I prefer to think of this as Santa giving out the Christmas gifts.
- Ho, ho, ho! Boken åt pappa och hunden åt katten!
Almost, it could mean 'the dog for the cat', as a phrase out of context.
This reminds me of a children's song, you have it in English too in several versions I think. In Swedish it's Bä bä vita lamm - "Baa, baa, white sheep". Wikipedia article here: https://sv.wikipedia.org/wiki/B%C3%A4,_b%C3%A4,_vita_lamm
So in this song, there's talk about how everyone in the family gets new clothes:
Helgdagsrock åt far och söndagskjol åt mor
och två par strumpor åt lille, lille bror.
(roughly: 'holiday coat for father and Sunday skirt for mother and two pairs of socks for little little brother')
In the song it's obvious that the clothes are for the members of the family. But people will often jokingly say that this is the song "about the family that ate clothes" because the other interpretation is also possible. :D
Could it also be interpreted as the clothes that ate the family? I know I've been swallowed up by a few oversized coats and sweaters in my time. :P
Yes, since we don't have case markers for nouns, you can't really tell who ate whom. :D (or who/what ate whom/what)
In theory it could, but in practice you would have to add something else to make that work (and also use a special stress pattern).
Could you somehow explain how the two stress patterns would be different "(the dog at the cat" vs. "the cat ate the dog")?

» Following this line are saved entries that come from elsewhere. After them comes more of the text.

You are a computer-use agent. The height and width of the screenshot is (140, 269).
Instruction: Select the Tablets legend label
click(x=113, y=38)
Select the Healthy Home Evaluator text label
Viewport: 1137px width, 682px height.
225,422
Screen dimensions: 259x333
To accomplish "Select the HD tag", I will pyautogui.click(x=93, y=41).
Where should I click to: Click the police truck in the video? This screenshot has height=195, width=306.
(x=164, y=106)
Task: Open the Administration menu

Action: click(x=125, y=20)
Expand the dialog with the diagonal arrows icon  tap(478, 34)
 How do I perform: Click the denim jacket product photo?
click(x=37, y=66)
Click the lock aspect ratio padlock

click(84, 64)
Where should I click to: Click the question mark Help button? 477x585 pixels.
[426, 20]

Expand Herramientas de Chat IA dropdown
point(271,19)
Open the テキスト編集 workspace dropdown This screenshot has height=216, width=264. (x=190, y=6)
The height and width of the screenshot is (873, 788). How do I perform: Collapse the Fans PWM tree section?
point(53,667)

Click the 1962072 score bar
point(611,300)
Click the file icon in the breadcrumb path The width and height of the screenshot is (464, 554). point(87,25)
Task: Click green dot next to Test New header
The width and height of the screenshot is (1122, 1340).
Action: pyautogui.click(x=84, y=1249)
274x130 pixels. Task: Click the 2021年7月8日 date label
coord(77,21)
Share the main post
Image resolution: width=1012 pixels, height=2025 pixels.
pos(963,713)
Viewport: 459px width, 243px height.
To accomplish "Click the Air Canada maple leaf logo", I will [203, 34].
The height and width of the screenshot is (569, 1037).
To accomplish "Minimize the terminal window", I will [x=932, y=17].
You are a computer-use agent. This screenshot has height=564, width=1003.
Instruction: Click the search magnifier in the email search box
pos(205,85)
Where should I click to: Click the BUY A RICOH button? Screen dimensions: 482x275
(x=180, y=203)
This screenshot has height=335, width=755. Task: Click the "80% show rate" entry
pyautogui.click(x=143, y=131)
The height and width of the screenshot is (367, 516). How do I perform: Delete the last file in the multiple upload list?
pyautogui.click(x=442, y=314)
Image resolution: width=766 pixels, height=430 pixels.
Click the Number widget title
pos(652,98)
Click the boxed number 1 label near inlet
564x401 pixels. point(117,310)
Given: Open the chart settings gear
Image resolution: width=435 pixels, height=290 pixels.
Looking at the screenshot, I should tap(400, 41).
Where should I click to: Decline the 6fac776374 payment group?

Could this also mean "the cat ate the dog?" How can one be sure about the subject in a case like this?
Technically, yes - it could mean "the dog was what the cat ate". But it's only ever phrased that way for very specific reasons, and is not an accepted answer.
I agree. It's an awful sentence and I wish Duolingo would remove it. There are plenty of other word combinations to help us learn.